Judd Trump gelingt mit einem Century Break der Sieg im finalen Frame – English Open

93

Für die aktuelle Nummer Eins des professionellen Snookersports war es ein ganz besonderer Sieg bei den English Open in Milton Keynes. Judd Trump präsentierte sich im finalen Frame in ausgezeichneter Verfassung und schaffte gegen seinen Kontrahenten Neil Robertson ein Century Break, das ihn nun in die Riege der Großen wie Robertson und Mark Selby aufsteigen lässt. Genau wie Robertson und Selby hat nun auch der 31-jährige Trump bereits 18 Ranglisten Turniere gewonnen.

Sowohl Trump als auch Robertson schenkten sich im Finale gegenseitig nichts. Nach dem Erfolg resümierte der Weltmeister von 2019, dass er lange Zeit glaubte, Robertson sei der stärkere Spieler gewesen. Die Dominanz mit der Robertson zeitweise spielte, ließ Trump immer wieder daran zweifeln erfolgreich aus diesem Duell gehen zu können. Als ein hartes Stück Arbeit beschrieb Trump das Finale in dem After-Match Interview und zählt dieses Finale als das schwierigste in den letzten fünf Jahren.

Tatsächlich konnte Trump zunächst mit einer 3:1 Führung gut vorlegen. Dann aber zeigte Robertson seine Qualitäten als Spitzenspieler und konnte mit 7:4 eigentlich klar in Führung gehen. Beim Stande von 8:8 gelang Trump allerdings sein Meisterstück und beendete das Finale mit einem sehenswerten Century Break. Für Trump war es bereits das zehnte Finale, das er in Folge gewinnen konnte.

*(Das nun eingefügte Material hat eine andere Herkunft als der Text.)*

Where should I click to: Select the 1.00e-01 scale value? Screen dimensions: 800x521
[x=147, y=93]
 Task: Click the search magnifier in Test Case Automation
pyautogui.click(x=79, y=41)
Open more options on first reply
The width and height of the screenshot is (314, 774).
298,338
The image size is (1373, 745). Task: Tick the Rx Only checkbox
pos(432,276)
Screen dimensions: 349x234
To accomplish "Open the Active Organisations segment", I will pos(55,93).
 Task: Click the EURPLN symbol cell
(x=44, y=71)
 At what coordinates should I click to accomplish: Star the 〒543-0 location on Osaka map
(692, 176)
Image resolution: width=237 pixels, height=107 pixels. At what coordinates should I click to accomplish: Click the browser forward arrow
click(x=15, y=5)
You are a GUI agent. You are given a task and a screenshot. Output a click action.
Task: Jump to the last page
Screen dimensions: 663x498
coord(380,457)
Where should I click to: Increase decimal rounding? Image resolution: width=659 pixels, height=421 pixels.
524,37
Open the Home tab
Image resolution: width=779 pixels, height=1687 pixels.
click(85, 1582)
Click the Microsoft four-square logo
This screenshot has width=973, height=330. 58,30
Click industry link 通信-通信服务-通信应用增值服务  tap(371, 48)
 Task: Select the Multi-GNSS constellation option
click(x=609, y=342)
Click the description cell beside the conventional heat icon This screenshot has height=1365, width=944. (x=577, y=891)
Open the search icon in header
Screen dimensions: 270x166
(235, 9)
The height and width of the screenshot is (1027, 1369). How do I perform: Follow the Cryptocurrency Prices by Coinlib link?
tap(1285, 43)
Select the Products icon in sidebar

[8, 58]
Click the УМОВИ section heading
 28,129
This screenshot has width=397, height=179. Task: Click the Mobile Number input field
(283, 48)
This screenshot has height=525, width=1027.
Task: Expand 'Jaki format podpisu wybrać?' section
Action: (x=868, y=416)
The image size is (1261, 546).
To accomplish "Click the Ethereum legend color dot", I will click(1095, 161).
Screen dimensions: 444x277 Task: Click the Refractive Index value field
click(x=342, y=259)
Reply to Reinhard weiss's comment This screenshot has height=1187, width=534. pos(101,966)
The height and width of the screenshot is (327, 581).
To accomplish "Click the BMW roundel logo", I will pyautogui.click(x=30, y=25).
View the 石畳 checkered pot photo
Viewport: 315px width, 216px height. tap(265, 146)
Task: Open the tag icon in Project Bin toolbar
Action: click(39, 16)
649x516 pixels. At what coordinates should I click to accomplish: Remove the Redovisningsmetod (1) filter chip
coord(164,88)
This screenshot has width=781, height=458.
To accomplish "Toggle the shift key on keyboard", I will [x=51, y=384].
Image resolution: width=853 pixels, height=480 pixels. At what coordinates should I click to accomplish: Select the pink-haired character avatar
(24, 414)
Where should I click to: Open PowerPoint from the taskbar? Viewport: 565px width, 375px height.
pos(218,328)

Beide Spieler hatten es auf ihrem Weg ins Finale mit namhaften Größen des Snookers zu tun. Während mit Weltmeister Ronnie O’Sullivan ein hochgehandelter Anwärter auf den Titel bereits nach einer Niederlage in der dritten Runde gegen Matthew Stevens das Turnier verlassen musste, konnte sich Robertson mit 6:5 gegen Mark Selby durchsetzen.

Für Trump führte der Einzug ins Finale über einen 6:4 Sieg gegen den viermaligen Weltmeister John Higgins.